- Date: February 18, 2020
- Publisher: Archaia

Creative team
- Writers: Frank “Big Black” Smith and Jared Reinmuth
- Artist: Améziane
- Letterer: AndWorld Design
- ISBN: 978-1-68415-479-1

= Big Black: Stand at Attica =

2020 graphic memoir by Frank "Big Black" Smith

Big Black: Stand at Attica is a biographical graphic by Frank “Big Black” Smith, co-written with Jared Reinmuth and illustrated by Améziane. It was published in 2020 by Archaia, fifteen years after Smith's death.

== Background ==
Big Black tells the story of the 1971 Attica Prison riot from Frank “Big Black” Smith's perspective, including the events in Smith's life leading up to his imprisonment and his fight for reparations in the riot's aftermath that would stretch until 1997. Smith was an inmate who acted as head of security during the riot, ensuring the safety of hostage, and was tortured by prison guards during the uprising.
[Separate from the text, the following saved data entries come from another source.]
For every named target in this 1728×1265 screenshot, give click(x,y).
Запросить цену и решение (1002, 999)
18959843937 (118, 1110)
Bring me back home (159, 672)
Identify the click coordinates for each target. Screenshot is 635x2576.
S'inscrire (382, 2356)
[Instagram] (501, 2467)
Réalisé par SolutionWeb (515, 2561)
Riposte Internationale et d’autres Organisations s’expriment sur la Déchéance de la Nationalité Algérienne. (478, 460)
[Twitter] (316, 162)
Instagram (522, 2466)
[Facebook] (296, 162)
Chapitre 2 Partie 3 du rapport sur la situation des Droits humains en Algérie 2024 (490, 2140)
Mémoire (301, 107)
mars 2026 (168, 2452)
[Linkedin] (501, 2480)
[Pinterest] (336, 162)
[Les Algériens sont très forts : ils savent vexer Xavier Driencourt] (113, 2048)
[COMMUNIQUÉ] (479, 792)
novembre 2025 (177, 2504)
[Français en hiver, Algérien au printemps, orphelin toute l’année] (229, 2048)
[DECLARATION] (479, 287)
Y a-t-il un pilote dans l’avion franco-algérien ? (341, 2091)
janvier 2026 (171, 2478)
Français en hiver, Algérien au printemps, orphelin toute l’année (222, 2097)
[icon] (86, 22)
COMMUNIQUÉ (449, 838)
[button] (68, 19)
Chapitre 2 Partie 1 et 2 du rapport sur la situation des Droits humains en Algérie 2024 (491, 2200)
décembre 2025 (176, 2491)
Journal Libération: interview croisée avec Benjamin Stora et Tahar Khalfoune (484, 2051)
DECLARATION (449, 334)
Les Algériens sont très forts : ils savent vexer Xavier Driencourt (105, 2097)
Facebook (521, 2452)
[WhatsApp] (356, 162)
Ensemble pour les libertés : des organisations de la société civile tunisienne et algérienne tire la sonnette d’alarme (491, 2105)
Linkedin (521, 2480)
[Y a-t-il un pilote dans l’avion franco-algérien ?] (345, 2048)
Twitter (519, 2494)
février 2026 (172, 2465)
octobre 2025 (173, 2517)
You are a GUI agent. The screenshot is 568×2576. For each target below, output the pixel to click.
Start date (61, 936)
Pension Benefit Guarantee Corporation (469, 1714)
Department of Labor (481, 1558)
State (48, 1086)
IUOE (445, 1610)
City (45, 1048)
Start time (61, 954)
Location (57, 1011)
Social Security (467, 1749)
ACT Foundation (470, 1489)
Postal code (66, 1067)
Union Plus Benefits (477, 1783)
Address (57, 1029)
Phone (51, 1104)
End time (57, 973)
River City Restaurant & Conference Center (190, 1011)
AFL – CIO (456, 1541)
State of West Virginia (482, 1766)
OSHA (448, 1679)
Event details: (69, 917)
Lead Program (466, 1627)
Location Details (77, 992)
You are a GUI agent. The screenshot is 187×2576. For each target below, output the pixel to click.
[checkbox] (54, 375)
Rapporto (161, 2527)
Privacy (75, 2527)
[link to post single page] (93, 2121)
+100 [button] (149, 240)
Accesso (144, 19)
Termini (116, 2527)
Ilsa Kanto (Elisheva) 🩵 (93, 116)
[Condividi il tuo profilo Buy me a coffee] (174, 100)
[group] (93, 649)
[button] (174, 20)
After his release in 1983, he become a paralegal and investigator. Smith died in 2004.

Jared Reinmuth is the stepson of Dan Meyers, who acted as an attorney for Smith and other Attica inmates. He was chosen to write the biography by Smith and Smith's wife Pearl before the former's death.

Work on the book began in 1997.

== Reception ==
Publishers Weekly noted the art's "expressive realism and muted colors [that] invoke a nostalgic 1970s pulp effect." and concluded that "this penetrating portrait of a broken correctional system and a flawed man focuses on his legacy of courage, which towers over the forces stacked against him." In a starred review, Library Journal stated it was "sure to be one of the most discussed books this year."

Ally Russell Shields of Broken Frontier said the book "feels no less timely today." Shields noted that while the book "quite rightly" did not downplay the "relentless violence, both physical and psychological, committed against the inmates" and "hateful racist language spouted by those in Government, the media, and the general public", the mature content may limit the accessibility for younger audiences "which might otherwise benefit from its timely message." Shields also wished there had been more transparency regarding the work's authorship, given how the book had released over fifteen years after Smith's death.

Big Black was a finalist for the 2021 Eisner Award for Best Reality-Based Work. It was also included in the top ten on the 2020 Graphic Novels & Comics Round Table's Best Graphic Novels for Adults list.